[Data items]
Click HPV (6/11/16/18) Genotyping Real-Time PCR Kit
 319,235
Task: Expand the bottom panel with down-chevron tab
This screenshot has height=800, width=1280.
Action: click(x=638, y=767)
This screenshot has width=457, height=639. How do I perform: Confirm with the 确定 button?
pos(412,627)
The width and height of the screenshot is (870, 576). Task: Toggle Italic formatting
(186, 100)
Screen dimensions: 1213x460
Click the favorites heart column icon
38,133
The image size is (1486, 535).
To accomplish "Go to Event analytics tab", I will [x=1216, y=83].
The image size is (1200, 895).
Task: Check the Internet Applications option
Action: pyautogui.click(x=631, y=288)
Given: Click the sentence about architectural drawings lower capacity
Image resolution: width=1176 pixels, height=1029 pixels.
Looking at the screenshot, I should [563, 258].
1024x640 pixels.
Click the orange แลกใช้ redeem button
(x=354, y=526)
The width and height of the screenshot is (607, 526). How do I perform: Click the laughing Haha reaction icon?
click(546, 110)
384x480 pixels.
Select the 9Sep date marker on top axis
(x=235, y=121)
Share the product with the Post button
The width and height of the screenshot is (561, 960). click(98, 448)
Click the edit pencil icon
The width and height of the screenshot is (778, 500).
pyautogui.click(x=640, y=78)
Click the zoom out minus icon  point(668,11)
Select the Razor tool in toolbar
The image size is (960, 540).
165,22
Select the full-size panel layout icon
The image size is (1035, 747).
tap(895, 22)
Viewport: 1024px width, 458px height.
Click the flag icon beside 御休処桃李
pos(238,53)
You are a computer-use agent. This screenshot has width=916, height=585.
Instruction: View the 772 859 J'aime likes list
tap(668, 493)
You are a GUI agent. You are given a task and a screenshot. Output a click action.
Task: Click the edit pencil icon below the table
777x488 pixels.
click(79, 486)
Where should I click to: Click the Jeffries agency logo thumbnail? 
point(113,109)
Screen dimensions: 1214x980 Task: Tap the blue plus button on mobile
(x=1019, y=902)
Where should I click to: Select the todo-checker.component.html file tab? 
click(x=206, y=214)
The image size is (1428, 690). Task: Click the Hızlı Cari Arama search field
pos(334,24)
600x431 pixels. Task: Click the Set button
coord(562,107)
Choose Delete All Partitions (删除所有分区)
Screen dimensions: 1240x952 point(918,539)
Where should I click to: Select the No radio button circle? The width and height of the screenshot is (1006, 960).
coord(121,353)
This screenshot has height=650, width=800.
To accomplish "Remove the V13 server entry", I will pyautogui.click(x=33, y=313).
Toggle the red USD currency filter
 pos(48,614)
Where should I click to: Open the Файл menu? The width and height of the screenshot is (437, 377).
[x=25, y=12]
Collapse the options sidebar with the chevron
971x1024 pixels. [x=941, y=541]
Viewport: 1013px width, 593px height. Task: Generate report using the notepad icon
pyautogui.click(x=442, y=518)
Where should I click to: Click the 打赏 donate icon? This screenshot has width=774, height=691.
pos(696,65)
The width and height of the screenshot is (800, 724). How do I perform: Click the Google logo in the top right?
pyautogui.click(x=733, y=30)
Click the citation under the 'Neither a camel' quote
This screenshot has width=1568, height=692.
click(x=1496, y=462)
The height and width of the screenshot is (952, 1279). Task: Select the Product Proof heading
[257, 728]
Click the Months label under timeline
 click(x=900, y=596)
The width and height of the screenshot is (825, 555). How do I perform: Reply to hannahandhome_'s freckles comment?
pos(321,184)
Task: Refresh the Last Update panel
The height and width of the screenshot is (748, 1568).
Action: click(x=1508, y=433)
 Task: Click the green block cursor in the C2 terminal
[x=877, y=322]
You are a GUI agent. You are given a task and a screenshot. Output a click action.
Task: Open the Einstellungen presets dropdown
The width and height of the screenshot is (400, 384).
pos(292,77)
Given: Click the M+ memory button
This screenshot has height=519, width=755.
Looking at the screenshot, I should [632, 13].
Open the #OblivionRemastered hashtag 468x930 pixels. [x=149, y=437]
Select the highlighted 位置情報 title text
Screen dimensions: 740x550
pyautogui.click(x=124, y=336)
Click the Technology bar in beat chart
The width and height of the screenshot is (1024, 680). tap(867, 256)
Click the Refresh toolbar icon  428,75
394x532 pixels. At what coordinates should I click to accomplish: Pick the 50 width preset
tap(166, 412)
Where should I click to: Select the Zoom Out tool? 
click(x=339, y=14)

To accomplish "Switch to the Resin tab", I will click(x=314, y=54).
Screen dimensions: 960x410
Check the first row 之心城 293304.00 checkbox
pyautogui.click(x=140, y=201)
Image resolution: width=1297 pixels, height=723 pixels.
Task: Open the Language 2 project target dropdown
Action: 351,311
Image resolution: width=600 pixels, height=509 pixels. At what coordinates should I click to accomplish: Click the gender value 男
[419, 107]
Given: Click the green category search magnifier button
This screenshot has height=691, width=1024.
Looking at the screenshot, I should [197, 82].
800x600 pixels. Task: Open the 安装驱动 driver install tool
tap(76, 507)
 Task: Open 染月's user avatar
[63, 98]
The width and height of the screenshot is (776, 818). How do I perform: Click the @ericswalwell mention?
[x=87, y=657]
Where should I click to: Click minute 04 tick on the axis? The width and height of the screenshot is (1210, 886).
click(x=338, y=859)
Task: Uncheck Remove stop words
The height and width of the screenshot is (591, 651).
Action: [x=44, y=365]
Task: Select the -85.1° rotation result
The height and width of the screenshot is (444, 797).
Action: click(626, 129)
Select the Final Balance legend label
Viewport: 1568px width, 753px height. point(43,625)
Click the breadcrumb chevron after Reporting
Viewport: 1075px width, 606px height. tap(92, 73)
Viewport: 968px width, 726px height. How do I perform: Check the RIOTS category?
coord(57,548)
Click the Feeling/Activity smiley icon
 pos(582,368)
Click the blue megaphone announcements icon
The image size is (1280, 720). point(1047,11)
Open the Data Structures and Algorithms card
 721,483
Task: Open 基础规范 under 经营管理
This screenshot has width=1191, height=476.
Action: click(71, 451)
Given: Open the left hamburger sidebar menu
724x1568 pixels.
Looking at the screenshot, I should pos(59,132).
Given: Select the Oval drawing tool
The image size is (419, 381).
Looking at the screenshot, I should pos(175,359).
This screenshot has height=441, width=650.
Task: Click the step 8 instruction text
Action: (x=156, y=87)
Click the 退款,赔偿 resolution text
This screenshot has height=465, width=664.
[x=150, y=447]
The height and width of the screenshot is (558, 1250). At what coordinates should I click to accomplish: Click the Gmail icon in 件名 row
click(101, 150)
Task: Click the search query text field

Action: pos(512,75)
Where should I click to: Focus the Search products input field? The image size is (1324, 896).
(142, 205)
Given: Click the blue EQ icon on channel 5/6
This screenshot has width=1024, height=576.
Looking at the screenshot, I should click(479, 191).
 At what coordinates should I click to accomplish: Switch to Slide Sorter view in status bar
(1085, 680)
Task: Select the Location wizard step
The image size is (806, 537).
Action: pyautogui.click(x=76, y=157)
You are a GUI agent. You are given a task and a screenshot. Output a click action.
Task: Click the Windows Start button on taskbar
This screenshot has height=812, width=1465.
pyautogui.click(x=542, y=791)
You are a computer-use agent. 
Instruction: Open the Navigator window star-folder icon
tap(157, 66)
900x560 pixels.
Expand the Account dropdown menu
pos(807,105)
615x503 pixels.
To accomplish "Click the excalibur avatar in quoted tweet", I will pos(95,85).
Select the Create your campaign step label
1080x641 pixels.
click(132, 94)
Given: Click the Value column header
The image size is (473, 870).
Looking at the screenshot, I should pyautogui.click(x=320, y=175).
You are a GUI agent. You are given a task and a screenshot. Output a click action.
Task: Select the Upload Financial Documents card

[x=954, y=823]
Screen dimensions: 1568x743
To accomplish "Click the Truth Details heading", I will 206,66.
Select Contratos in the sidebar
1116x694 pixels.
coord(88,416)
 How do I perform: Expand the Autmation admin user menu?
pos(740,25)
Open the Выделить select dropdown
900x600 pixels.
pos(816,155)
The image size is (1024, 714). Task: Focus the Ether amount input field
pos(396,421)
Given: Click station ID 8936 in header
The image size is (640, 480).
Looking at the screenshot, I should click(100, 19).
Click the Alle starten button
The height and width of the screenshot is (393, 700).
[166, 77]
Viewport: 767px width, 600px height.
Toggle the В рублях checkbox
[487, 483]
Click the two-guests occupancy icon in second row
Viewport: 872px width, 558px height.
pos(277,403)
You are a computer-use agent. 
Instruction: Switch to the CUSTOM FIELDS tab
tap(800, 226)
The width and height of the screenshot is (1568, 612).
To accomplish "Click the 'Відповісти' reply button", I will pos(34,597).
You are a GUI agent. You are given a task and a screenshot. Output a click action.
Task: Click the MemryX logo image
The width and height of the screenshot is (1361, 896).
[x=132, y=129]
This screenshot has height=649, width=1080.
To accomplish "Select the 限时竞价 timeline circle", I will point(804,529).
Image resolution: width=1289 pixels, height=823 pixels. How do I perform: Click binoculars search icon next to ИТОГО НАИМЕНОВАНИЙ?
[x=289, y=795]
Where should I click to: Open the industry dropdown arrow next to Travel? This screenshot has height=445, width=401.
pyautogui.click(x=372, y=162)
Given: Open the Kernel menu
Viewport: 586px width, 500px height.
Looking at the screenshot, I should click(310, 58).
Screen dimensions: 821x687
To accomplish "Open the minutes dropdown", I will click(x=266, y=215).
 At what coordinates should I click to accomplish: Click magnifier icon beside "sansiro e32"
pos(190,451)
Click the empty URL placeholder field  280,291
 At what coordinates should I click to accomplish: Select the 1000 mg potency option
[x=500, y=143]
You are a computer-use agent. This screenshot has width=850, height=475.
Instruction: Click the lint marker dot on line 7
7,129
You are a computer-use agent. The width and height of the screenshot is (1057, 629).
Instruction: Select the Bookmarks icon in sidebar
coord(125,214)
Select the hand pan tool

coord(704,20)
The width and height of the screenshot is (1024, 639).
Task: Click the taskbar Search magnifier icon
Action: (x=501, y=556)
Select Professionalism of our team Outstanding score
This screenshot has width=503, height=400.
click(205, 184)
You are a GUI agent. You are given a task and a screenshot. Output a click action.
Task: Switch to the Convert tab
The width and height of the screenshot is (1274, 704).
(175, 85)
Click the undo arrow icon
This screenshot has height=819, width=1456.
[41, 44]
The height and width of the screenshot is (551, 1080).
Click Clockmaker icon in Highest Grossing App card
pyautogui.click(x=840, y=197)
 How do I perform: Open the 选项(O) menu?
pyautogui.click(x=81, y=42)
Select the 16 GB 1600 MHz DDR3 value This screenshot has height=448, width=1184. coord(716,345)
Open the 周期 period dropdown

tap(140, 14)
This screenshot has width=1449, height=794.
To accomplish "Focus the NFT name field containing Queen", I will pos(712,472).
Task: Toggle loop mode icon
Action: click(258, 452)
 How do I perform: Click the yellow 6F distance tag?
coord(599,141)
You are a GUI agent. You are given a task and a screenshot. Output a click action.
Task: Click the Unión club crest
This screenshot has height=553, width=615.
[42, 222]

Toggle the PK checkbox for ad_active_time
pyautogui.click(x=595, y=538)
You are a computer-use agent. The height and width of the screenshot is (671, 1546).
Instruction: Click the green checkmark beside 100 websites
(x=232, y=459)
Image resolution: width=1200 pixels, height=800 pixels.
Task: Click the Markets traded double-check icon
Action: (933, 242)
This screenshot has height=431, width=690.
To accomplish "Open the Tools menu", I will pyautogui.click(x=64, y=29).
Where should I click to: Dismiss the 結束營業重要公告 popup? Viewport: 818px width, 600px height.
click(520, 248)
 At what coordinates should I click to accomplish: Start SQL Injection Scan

**Task:** In the entries above, copy each line that contains the string "pencil".

**Result below:**
Click the edit pencil icon
Task: Click the edit pencil icon below the table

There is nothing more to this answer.